La nuova immagine della periferia si nega ad una visione unitaria, rappresenta piuttosto una stratificazione composita che non ha più quel carattere spontaneo e popolare del dopoguerra (quale risulta dai film neorealisti con i monumenti che metafisicamente campeggiano tra i lotti inedificati), ma non ha ancora acquisito un livello di organizzazione funzionale moderna. Venuta meno la visione ottimistica ed evocativa della città in crescita, che si espande per dare una casa ai nuovi immigrati, emerge oggi una realtà complessa, frutto di una strategia di compattazione urbana e di riconversione degli ambiti dismessi o sotto-utilizzati. Nella logica del progetto diffuso gli interventi migliori realizzati in questo ultimo trentennio o in via di realizzazione – che gli autori, con poche esclusioni, hanno meticolosamente censito – pur nella profonda diversità di contesti e di soluzioni formali, presentano alcuni caratteri comuni. Gli impianti hanno una struttura unitaria con morfologia aperta e flessibile, sia nell’impostazione planimetrica e nelle relazioni urbane, sia nel linguaggio, tendenzialmente moderno e con buoni livelli di sperimentalità, soprattutto quelli dell’ultimo decennio, frutto di un maggior confronto con la ricerca internazionale. Non a caso gran parte delle nuove opere esalta la iper-iconicità urbana dell’oggetto consentendo la creazione di veri e propri eventi nel tessuto edilizio, che diventano anche eventi sociali, in quanto evocativi del principio di riconoscibilità della comunità nei suoi monumenti architettonici.

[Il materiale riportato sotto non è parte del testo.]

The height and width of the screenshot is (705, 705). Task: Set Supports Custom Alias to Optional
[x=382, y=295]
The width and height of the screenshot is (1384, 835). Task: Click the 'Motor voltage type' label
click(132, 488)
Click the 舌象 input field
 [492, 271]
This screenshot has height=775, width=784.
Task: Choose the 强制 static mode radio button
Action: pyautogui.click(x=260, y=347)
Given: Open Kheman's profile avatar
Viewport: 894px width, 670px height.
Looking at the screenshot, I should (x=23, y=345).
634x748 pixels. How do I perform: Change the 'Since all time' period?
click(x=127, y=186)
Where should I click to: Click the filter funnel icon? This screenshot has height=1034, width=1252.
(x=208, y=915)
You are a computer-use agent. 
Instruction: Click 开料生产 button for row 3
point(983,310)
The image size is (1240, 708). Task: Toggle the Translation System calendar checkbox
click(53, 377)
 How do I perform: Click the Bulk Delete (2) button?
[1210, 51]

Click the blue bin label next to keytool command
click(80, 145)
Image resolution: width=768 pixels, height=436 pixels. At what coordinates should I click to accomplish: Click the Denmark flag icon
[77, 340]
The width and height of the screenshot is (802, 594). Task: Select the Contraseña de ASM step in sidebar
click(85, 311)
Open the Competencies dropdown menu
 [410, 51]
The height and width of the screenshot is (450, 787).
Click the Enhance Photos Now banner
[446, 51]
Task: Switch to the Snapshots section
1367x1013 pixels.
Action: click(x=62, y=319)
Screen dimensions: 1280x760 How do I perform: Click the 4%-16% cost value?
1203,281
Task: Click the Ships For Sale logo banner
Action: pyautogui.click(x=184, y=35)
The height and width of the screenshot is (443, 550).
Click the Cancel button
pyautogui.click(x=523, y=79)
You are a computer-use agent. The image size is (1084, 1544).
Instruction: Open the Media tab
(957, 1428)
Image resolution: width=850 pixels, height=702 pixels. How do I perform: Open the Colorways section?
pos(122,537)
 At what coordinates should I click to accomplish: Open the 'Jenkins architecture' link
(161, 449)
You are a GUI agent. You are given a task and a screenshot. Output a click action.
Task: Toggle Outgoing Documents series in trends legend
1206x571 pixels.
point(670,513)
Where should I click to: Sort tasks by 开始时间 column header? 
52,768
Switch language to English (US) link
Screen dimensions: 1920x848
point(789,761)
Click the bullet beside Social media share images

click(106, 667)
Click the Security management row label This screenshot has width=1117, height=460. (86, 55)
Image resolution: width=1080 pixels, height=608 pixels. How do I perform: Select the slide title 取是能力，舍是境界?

E’ rilevante la capacità di determinare nuovi meccanismi di fruizione e di articolazione degli spazi; inoltre risponde alla moderna sensibilità il rifiuto della retorica monumentale, favorendo viceversa la valenza comunicativa e istituendo nuove relazioni con il contesto. In alcuni casi, però, in quanto sostituzioni edilizie o saturazioni di ambiti connotati, gli interventi sono poco incisivi sul disegno urbano, troppo rispettosi e, talvolta, perfino condizionati dai confini del lotto. Il tema della trasparenza delle facciate, favorito dall’uso delle nuove tecnologie, rafforza viceversa le relazioni con il paesaggio e il dialogo tra gli spazi, urbani e/o privati, rappresentando l’alternativa a una razionalità astratta, calata dall’alto e chiusa in forme concluse.

Tuttavia, in proiezione futura e per meglio rappresentare la contemporaneità, è necessario riequilibrare il rapporto conservazione/innovazione, puntando maggiormente sulla seconda; è sufficiente osservare come anche i progetti più significativi, il MAXXI ed il MACRO ad esempio, pur fondando il linguaggio sul gioco delle stratificazioni, risultano fortemente condizionati nelle possibilità espressive e funzionali per aver salvato pochi ed insignificanti parti di facciata. Infine Roma deve attuare con urgenza una nuova progettualità su ampia scala capace di conferire qualità alle periferie e alle infrastrutture territoriali.

Solo così le nuove architetture diverranno compiutamente frammenti di una logica complessa e policentrica, che ci consentirà di interpretarli come sistemi di luoghi in cui le differenze e le stratificazioni rappresentano l’elemento positivo.